Ryan Gosling sporting timeless Gucci tailoring

The approach is refreshing, suggesting that you don’t have to be young, or conform to a particular look or body type to wear Gucci. This is a brand for all of us. The sticking point, of course, is that much of the product, especially where menswear is concerned, can seem dauntingly dramatic, or, as the fashionistas say, ‘directional’. Certainly, Gucci’s current reputation as fashion’s most talked-about turnaround – three-and-a-half years ago it was seen as a sleeping luxury giant that needed reinvigorating – means that for many, and for men in particular, the image is one of bohemian, decorative clothing and accessories, perhaps more akin to costume than something you could wear to the office, or even a regular night out. Much of Gucci’s activity reinforces this. A catwalk show in the Provençal city of Arles for the Cruise 2019 collection, for example, was staged in a Roman necropolis, complete with a soundtrack of chiming bells. The models – male and female – were layered-up in highly decorated garments and accompanying jewellery and accessories that made them look like characters in a Renaissance-meets-Gothic drama. And as for the autumn/ winter 2018 show, if we tell you that some models carried imitations of their own heads, like decapitated St John the Baptists, you’ll understand why many might think Gucci is simply too out-there to consider.

Which would be a shame. Because while Gucci’s creative director Alessandro Michele may well be a romantic visionary, he is also acutely aware of the back story to this Italian house, which is as much about quality, craftsmanship, artisanal skill and functional, practical design, as it is show-stopping statement making.
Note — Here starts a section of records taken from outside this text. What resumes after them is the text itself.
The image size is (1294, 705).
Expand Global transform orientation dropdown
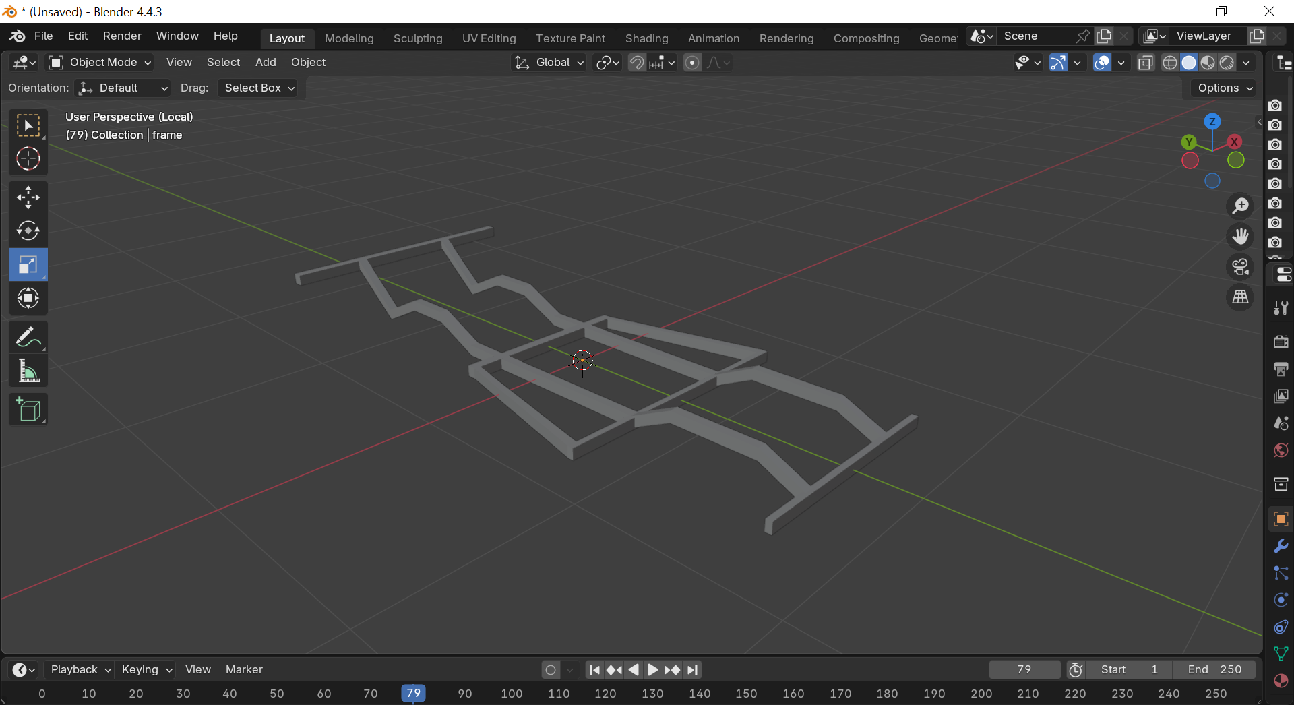pyautogui.click(x=549, y=63)
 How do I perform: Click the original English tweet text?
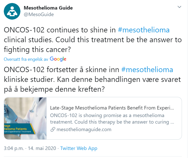93,40
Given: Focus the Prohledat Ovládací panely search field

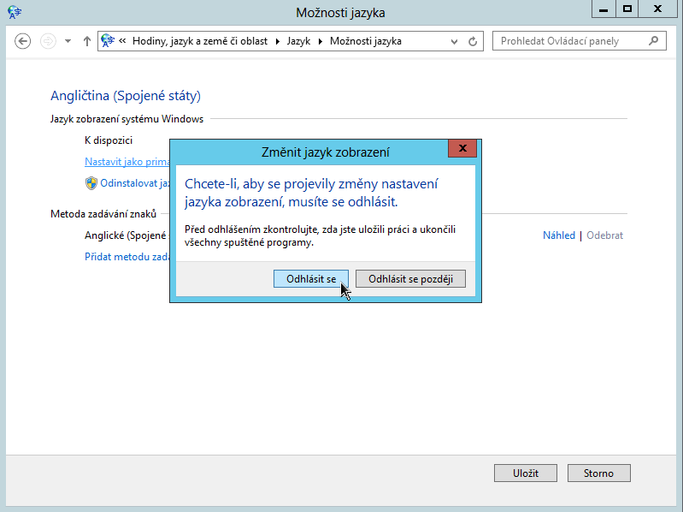Looking at the screenshot, I should (x=568, y=41).
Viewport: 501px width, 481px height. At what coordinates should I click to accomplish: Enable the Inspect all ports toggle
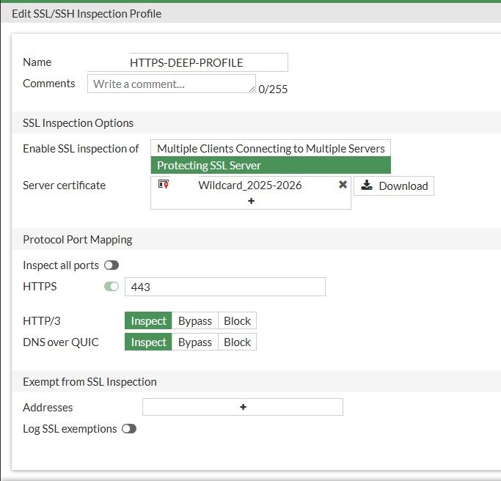[111, 265]
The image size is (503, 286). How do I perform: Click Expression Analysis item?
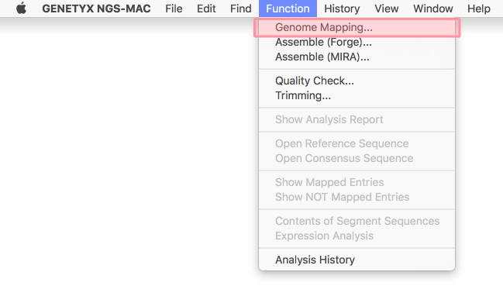point(357,236)
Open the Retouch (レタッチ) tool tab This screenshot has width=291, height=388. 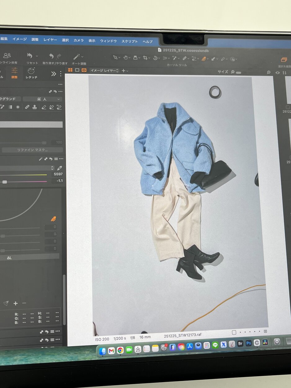[x=31, y=73]
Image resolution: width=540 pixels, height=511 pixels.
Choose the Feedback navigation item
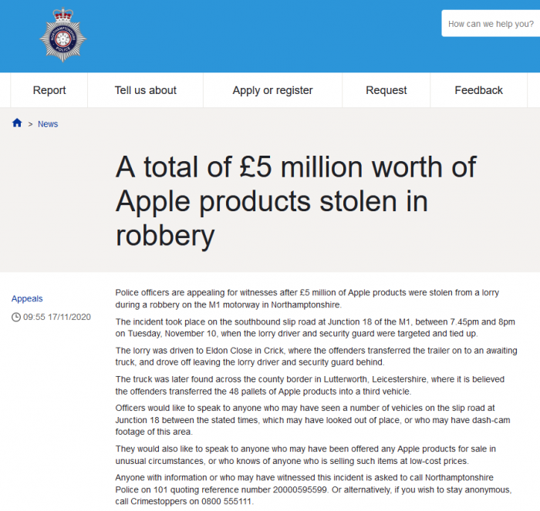pyautogui.click(x=478, y=90)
Gucci CEO Marco Bizzarri shows off the House’s tailoring

Founder Guccio Gucci first went into the business of making luxury goods as a result of a stint as a luggage porter at The Savoy hotel. His experience of handling elegant bags and cases is what prompted him to open his own store in Florence in 1921. From then, the Gucci story is one of expansion into other areas, including men’s tailoring, where the House has a tradition of making beautifully elegant and stylish pieces.

Sure, there is always something Gucci about a jacket, trousers or coat bearing this label. But this need not be an overtly “fashionable” piece of decoration or styling. Instead, much of the classic tailoring collection wears its design not so much on its sleeve, as on its lining, or in its details, meaning that the wearer is in the know, but the observer sees something that is remarkable because of its cut and fabric, rather than because it advertises its fashionability.

Fabric is key here, as a plain suit can be much more characterful with a subtle stripe, pattern or weave, and Gucci specialises in this. And when it comes to cut, the House has some six different silhouettes to choose from; each has its own shape and configuration of pockets, and, in the case of jackets, vents, and trousers, pleats. Once you’ve found your favourite, it becomes easy to explore other versions in the same family.

There are several champions of Gucci’s tailoring at the moment, and you see them perhaps most often pictured on the red carpet. While this inevitably gives an impression of what a label does when it’s creating the men’s equivalent of a woman’s gown – dressy pieces for dressy occasions – there is nevertheless a clue here as to the rest of its offer. Gucci’s occasional wear, as worn by the likes of Bradley Cooper and Ryan Gosling, is simple and contemporary, relying on fabric and silhouette for its effect.

The equivalent for day wear is the dark suit, sharply tailored and perfect with an open-collared shirt, or shirt and tie. Here you need look no further than the CEO and president of the House, Marco Bizzarri, a man in his early fifties who, without fail, looks professional and dapper in his Gucci wardrobe. Arguably one of the world’s most scrutinised businessmen of the moment, Bizzarri shows how Gucci can work in the boardroom and at professional functions just as well as on the catwalk. As does young Harry Styles, who looks a whole lot more mature on account of his Gucci tailoring, without losing any of his boyish charm.